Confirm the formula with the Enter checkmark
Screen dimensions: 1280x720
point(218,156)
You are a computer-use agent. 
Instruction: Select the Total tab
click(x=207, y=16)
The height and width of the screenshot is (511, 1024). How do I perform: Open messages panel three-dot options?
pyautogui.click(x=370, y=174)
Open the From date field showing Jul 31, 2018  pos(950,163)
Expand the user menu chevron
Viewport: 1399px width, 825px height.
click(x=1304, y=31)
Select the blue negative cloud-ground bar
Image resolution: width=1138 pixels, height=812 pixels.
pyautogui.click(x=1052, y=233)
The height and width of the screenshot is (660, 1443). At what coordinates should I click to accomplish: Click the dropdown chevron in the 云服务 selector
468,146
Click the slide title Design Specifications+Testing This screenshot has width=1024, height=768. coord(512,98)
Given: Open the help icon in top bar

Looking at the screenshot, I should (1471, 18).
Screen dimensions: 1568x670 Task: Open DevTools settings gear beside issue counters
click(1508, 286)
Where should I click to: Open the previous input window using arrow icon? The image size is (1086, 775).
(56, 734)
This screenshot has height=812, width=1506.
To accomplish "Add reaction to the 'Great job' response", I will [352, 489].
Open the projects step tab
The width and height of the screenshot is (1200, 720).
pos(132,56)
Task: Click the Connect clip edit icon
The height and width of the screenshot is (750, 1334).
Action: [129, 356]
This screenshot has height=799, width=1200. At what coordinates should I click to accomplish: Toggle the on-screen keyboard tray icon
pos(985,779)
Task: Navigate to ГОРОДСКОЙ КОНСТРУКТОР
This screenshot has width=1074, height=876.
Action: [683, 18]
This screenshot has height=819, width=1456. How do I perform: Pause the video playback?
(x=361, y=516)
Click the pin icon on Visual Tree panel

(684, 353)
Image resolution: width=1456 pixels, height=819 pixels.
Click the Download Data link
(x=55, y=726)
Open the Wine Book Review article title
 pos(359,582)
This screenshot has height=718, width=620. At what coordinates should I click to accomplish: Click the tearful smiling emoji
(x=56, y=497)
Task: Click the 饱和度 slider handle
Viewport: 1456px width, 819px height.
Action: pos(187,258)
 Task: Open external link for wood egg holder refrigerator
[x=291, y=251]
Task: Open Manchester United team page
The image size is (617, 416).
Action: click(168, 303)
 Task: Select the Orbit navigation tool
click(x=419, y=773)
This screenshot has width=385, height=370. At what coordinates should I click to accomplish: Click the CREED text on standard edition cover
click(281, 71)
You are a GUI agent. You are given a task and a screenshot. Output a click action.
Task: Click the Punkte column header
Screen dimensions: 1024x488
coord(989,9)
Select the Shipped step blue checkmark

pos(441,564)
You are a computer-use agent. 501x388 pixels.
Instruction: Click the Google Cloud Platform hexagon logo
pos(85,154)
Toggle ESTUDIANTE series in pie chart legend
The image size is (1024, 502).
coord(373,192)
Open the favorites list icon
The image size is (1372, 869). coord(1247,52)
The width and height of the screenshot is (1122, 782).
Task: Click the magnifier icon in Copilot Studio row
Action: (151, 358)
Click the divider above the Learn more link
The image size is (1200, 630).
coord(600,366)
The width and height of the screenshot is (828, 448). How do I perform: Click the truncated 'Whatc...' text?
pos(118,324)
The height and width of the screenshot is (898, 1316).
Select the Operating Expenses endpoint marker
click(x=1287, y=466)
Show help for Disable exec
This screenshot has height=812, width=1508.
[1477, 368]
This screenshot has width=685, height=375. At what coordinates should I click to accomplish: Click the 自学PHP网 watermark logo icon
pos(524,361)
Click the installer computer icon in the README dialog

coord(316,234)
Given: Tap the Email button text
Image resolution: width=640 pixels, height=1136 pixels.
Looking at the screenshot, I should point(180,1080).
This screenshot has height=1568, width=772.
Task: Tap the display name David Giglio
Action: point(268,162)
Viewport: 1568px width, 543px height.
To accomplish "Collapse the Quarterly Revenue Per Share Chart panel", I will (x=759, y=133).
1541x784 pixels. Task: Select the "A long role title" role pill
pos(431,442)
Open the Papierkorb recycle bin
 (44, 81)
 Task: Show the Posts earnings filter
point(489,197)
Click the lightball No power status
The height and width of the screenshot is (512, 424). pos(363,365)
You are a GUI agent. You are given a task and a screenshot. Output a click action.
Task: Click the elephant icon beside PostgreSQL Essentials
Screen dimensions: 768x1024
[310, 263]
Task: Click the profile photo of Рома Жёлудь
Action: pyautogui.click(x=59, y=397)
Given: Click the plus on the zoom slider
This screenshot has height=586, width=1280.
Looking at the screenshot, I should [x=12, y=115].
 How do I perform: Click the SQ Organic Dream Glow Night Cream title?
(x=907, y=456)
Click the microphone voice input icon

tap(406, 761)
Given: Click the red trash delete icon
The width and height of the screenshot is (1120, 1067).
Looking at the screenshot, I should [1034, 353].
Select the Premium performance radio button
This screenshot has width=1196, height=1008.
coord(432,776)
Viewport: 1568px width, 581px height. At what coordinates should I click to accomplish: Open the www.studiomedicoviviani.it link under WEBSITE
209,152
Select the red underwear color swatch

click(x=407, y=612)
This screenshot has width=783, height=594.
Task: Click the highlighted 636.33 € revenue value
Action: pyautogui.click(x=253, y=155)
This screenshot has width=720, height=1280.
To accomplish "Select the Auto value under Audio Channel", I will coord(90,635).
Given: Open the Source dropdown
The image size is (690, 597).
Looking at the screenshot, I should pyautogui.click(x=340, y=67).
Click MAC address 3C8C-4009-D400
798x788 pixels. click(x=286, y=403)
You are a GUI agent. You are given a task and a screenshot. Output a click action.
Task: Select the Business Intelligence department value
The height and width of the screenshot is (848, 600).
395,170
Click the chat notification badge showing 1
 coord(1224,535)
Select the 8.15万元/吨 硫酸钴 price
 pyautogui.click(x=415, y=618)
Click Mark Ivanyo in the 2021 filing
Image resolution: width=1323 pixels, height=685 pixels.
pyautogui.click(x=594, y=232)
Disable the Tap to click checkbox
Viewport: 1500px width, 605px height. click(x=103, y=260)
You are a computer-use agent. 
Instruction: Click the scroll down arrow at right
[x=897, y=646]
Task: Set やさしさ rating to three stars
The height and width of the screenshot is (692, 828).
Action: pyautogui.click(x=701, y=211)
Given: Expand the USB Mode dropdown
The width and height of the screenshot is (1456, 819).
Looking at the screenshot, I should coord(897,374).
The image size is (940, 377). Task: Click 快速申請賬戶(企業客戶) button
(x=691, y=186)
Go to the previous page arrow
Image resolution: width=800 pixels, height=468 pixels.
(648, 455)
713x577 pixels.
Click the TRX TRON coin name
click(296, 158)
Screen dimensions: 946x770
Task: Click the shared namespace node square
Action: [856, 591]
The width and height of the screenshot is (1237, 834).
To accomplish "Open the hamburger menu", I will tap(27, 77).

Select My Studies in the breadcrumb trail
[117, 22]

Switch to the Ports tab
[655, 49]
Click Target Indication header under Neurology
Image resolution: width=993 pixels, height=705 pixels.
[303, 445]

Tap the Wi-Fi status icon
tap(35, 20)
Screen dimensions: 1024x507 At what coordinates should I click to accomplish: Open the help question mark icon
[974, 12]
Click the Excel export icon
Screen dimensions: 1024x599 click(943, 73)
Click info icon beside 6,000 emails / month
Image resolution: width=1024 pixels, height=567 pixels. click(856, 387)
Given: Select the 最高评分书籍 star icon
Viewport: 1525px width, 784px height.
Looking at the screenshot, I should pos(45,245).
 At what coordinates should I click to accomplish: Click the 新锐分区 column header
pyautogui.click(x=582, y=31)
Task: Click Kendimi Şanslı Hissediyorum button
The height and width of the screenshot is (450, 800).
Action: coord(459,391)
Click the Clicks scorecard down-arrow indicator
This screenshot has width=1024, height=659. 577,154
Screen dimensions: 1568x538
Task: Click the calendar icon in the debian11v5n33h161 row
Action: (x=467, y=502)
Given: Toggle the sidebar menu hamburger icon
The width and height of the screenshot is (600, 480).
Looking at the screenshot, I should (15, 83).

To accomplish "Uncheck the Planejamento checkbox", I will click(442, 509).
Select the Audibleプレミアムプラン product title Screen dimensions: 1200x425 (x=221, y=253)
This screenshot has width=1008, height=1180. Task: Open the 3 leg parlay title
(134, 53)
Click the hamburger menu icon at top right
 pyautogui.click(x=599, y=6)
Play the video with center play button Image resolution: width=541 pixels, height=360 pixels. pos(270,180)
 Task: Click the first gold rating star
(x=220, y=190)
──────────
**Stated goal**
Copy the data from the line containing "This screenshot has width=720, height=1280." through the line containing "pyautogui.click(x=415, y=618)", substituting "Destination" for "Source" and leaving everything else as it is.

**Final answer**
This screenshot has width=720, height=1280.
To accomplish "Select the Auto value under Audio Channel", I will coord(90,635).
Given: Open the Destination dropdown
The image size is (690, 597).
Looking at the screenshot, I should pyautogui.click(x=340, y=67).
Click MAC address 3C8C-4009-D400
798x788 pixels. click(x=286, y=403)
You are a GUI agent. You are given a task and a screenshot. Output a click action.
Task: Select the Business Intelligence department value
The height and width of the screenshot is (848, 600).
395,170
Click the chat notification badge showing 1
 coord(1224,535)
Select the 8.15万元/吨 硫酸钴 price
 pyautogui.click(x=415, y=618)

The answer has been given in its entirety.